Here are two poems from Spring 2011 that I don’t think I ever posted.

On the Properties of Night

(The sun is a führer
who scrapes gelatinous shards of word and animal into a column several feet high
and on threat of death demands it stand up and endure citizenship—
but I don’t want to talk about that.)

In every mutter and cloud, in brooks in the coldness of January,
is night.
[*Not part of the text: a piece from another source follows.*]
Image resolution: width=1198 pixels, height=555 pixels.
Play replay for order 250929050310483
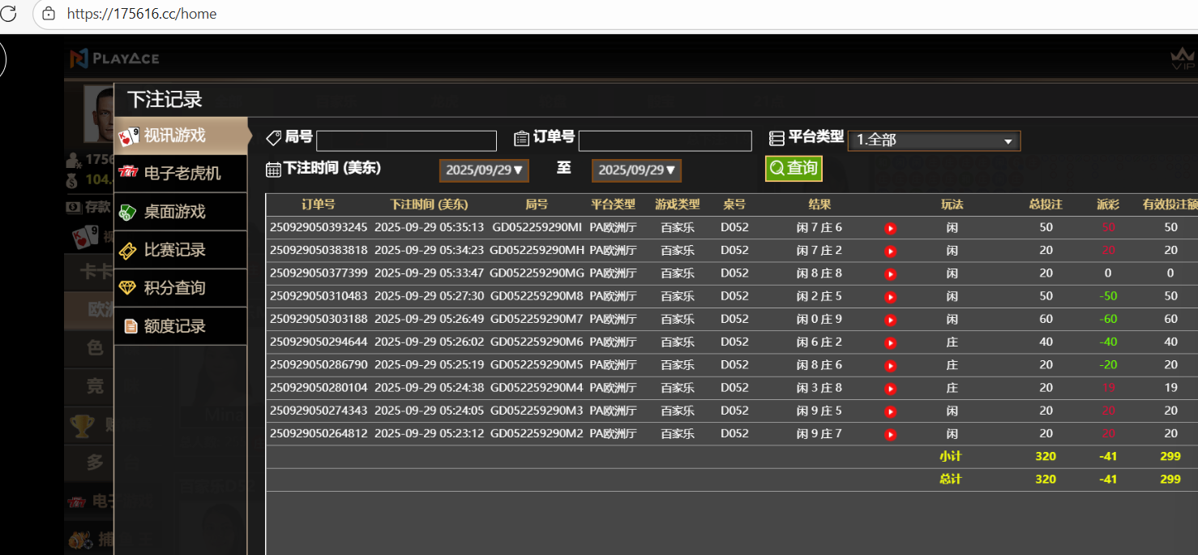coord(890,297)
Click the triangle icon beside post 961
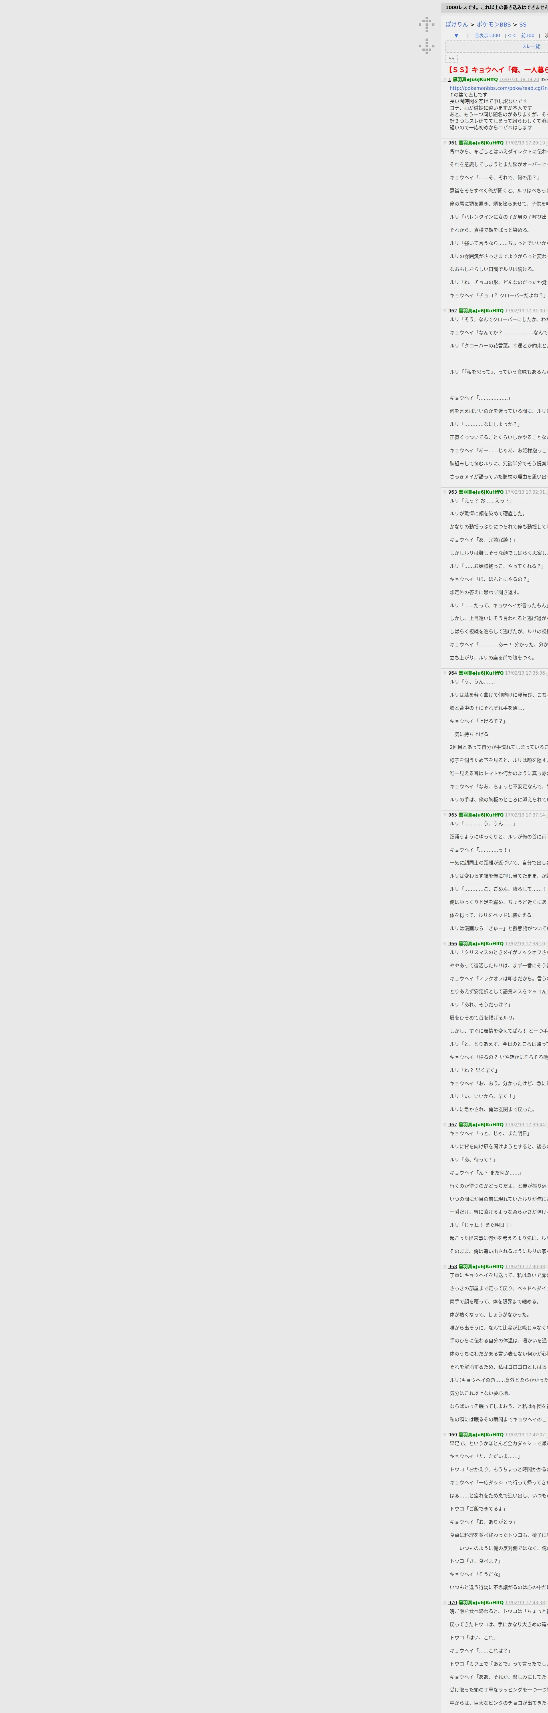The image size is (548, 1713). (x=445, y=143)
And in every oleaginous dollop of oil (like fish gills) on wet cement,
every opaque tinted window obscuring dealer or diplomat, in hunger, in power,
but not in contentedness, is night.

Believe me when I say that even in the glare and swelter of July is night,
that it is always night in prison and on the internet,
that even a white dove dark against the sky is night
and that a porch is designed to contain night at all hours of the day.
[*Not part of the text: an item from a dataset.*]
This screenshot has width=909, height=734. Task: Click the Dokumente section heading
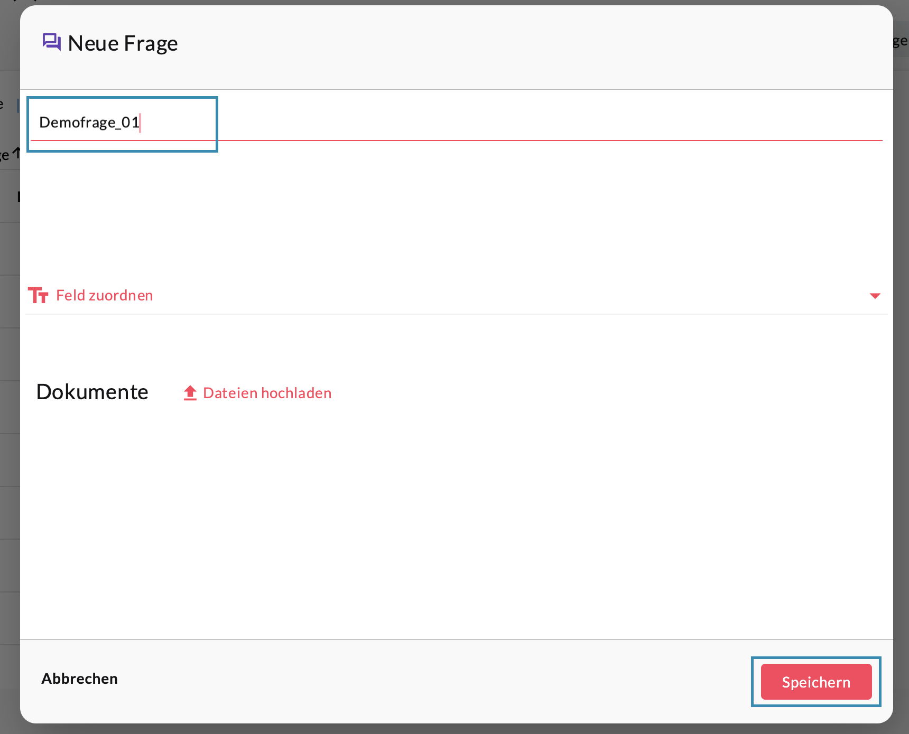point(92,392)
I do not know whether night is in amber waves of grain,
or in a well-mopped art gallery, or in a particle accelerator.
I cannot say whether blue jeans hold night in or out,
but probably all clothing is night.

Basil

Just like the oak’s yellow rain
stealing my tears and my windpipe
with its yellow grit, with its autogeny,
a ghost of great illness in perfect weather,

the basil growing in my yard
reminded me how it would taste when I tasted it
and that I had not tasted it,
and that for whom I thought of and whom I didn’t
a shattering was coming by highway at night.